Moderate Democratic Senators Launch Joint Fundraising Effort

Andrew Perez | November 01, 2017

This story was produced by MapLight in partnership with the International Business Times.

Moderate Republicans aren’t the only politicians running scared. Facing a 2018 Senate map that heavily favors Republicans, Sen. Joe Manchin, D-W.Va.; Jon Tester, D-Mont.; Heidi Heitkamp, D-N.D.; Claire McCaskill, D-Mo.; and Joe Donnelly, D-Ind., recently formed a joint fundraising committee that will pool donations to their campaigns as they run for reelection in states that were all won by President Donald Trump in 2016. The committee will also help fund a political action committee controlled by Sen. Mark Warner, D-Va.

Ten Democrats are running for reelection in states won by Trump. McCaskill, Donnelly, Manchin, Heitkamp and Tester represent states that Trump won by double digits. Manchin has an additional hurdle -- a primary challenger running to his left.

While their joint fundraising effort only began two weeks ago, a MapLight review of campaign finance data shows the senators have relied on many of the same donors for their 2018 campaigns. Capital Group, a Los Angeles-based investment management firm, has been a top source of cash for Manchin, McCaskill, Donnelly and Heitkamp. Their employees and political action committee have given more than $210,000 to the senators, according to data from the Center for Responsive Politics. Tester has received $15,400 from Capital Group’s employees and PAC.

Records show that a lobbying firm working for Capital Group has lobbied Congress on issues related to the Department of Labor’s fiduciary rule. The Obama administration regulation requires investment advisers to prioritize their clients’ financial interests ahead of their own, and was written to prevent companies from steering customers towards high-fee products.

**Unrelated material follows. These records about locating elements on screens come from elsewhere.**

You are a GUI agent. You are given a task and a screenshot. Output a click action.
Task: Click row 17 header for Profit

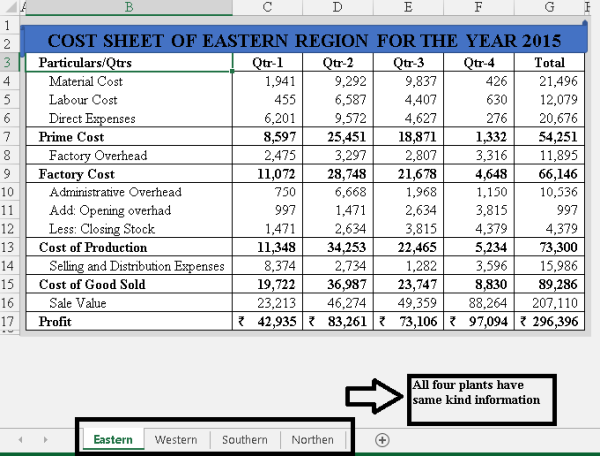pos(8,322)
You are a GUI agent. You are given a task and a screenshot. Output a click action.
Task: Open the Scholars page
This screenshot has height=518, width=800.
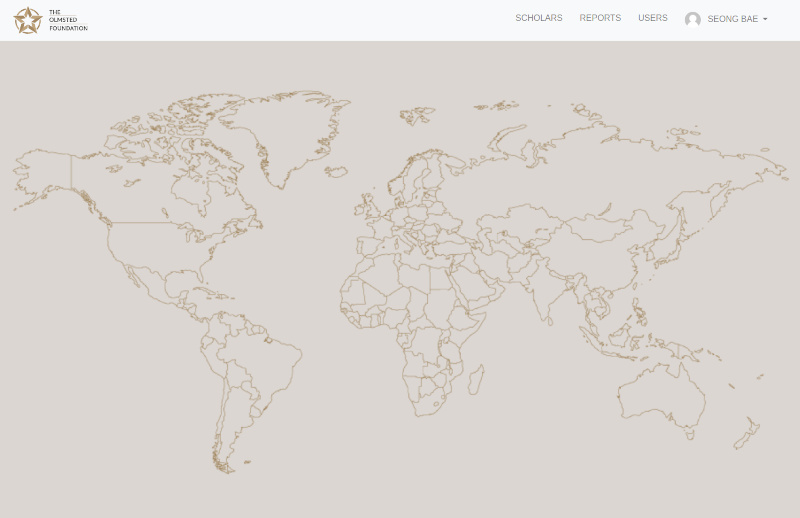538,18
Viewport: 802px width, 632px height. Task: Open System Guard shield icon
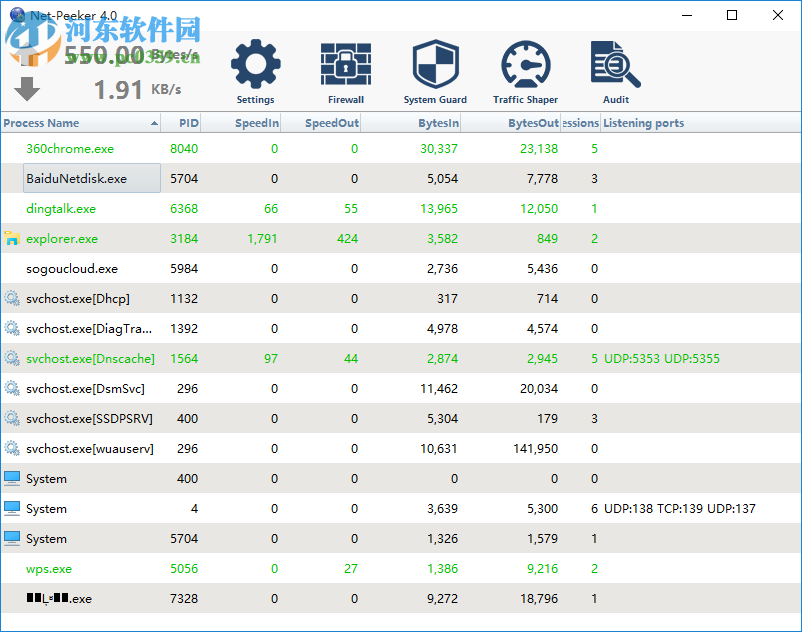point(435,62)
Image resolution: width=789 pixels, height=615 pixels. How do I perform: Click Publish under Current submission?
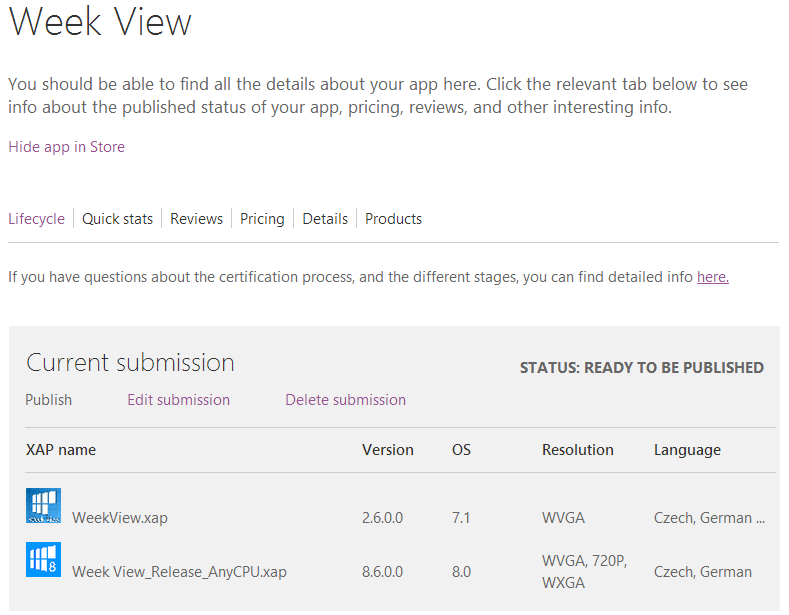coord(48,400)
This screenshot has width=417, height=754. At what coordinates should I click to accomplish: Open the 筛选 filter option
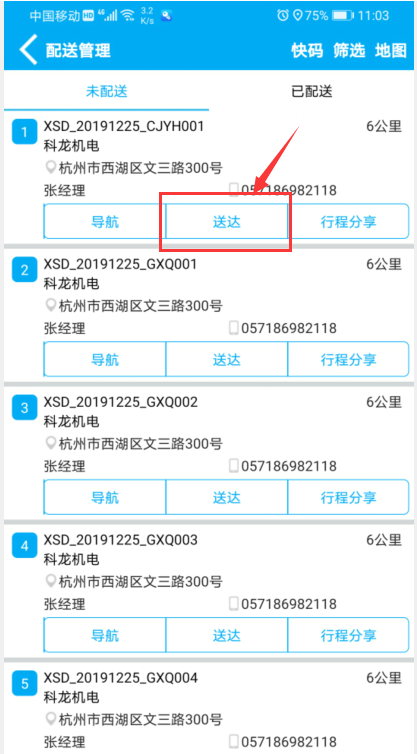pyautogui.click(x=350, y=50)
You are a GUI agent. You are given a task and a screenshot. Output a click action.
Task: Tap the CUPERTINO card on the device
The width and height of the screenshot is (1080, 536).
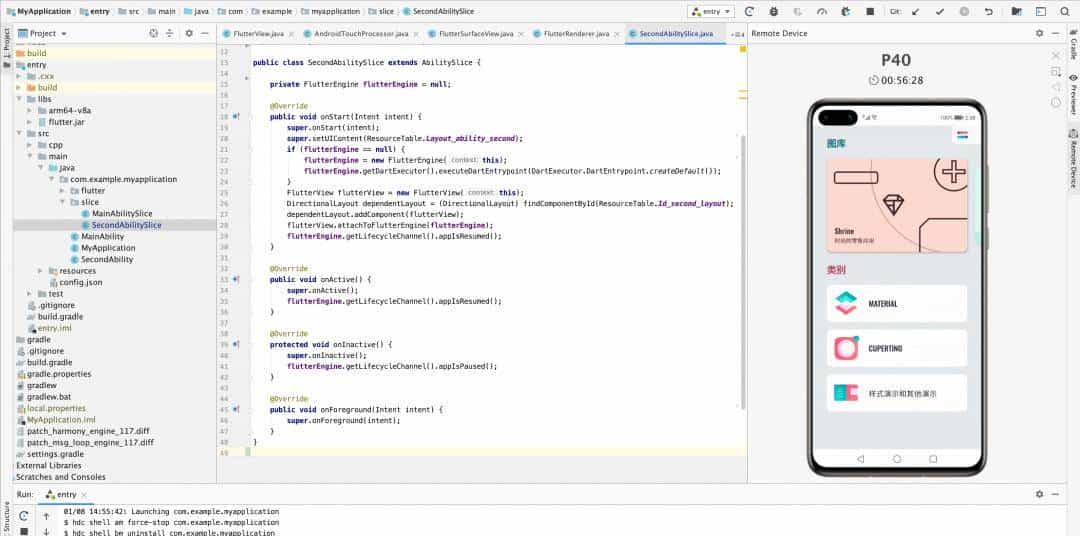click(x=897, y=348)
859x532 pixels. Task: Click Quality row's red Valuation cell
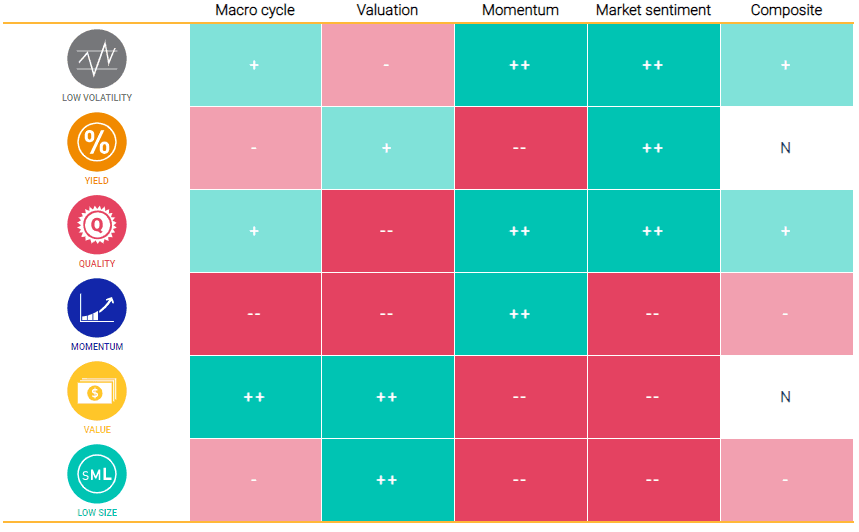[387, 231]
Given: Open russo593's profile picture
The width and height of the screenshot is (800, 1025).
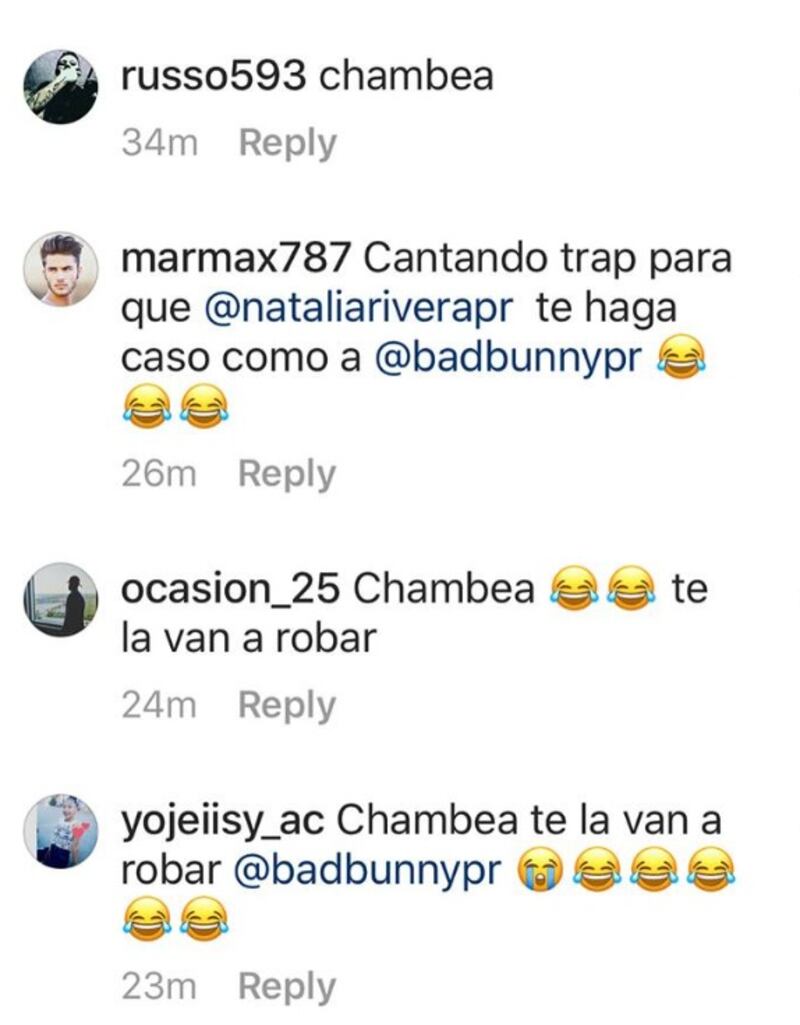Looking at the screenshot, I should click(61, 86).
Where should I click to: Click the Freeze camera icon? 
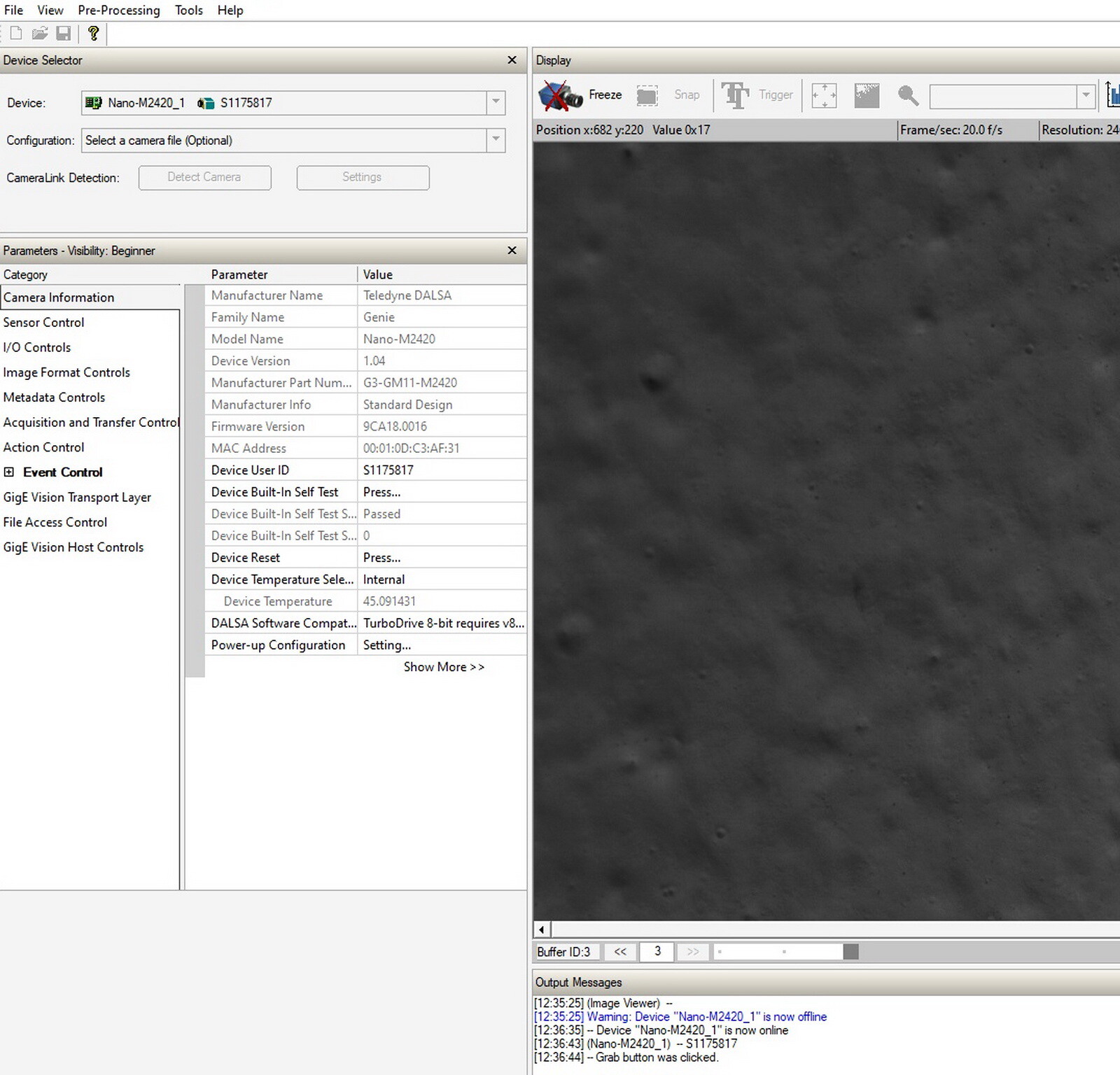(x=560, y=95)
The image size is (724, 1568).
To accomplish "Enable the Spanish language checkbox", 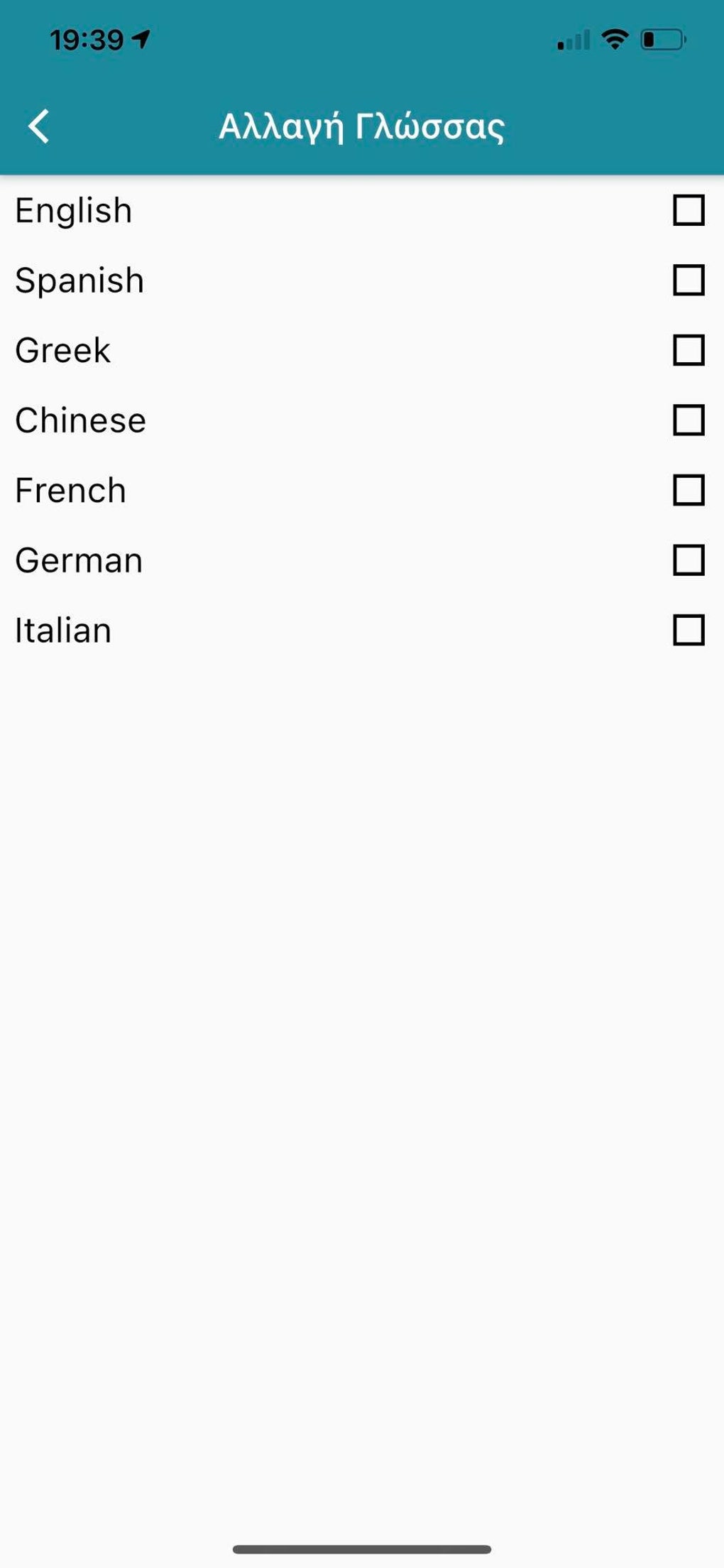I will [x=688, y=280].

Heitkamp, Donnelly and Tester joined Republicans in voting to kill the Labor rule last year. Though President Obama vetoed the measure, the fiduciary rule hasn’t gone into effect yet. The Trump administration has delayed the rule until July 2019 as part of President Trump’s review of existing regulations.

Tester, Warner, and Heitkamp also have received almost $300,000 this year from employees and PACs affiliated with investment banking giant Goldman Sachs, health insurer Blue Cross/Blue Shield, and the parent company of global investment manager Fidelity. Warner and Tester have raised nearly $100,000 from employees at the Blackstone Group, the world’s largest private equity firm. The four companies have all reported lobbying Congress on tax issues in recent months.

Trump has sought moderate Democratic support for his tax plan, which would slash tax rates for corporations and wealthy individuals. In September, the president invited Heitkamp, Manchin, and Donnelly to dinner at the White House to discuss taxes.